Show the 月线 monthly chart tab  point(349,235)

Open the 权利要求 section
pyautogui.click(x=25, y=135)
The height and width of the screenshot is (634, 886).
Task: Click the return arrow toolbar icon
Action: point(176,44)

- [Task details]: Restating the data word for word is the whole task.

- [Solution to this exercise]:
Show the 月线 monthly chart tab  point(349,235)

Open the 权利要求 section
pyautogui.click(x=25, y=135)
The height and width of the screenshot is (634, 886).
Task: Click the return arrow toolbar icon
Action: point(176,44)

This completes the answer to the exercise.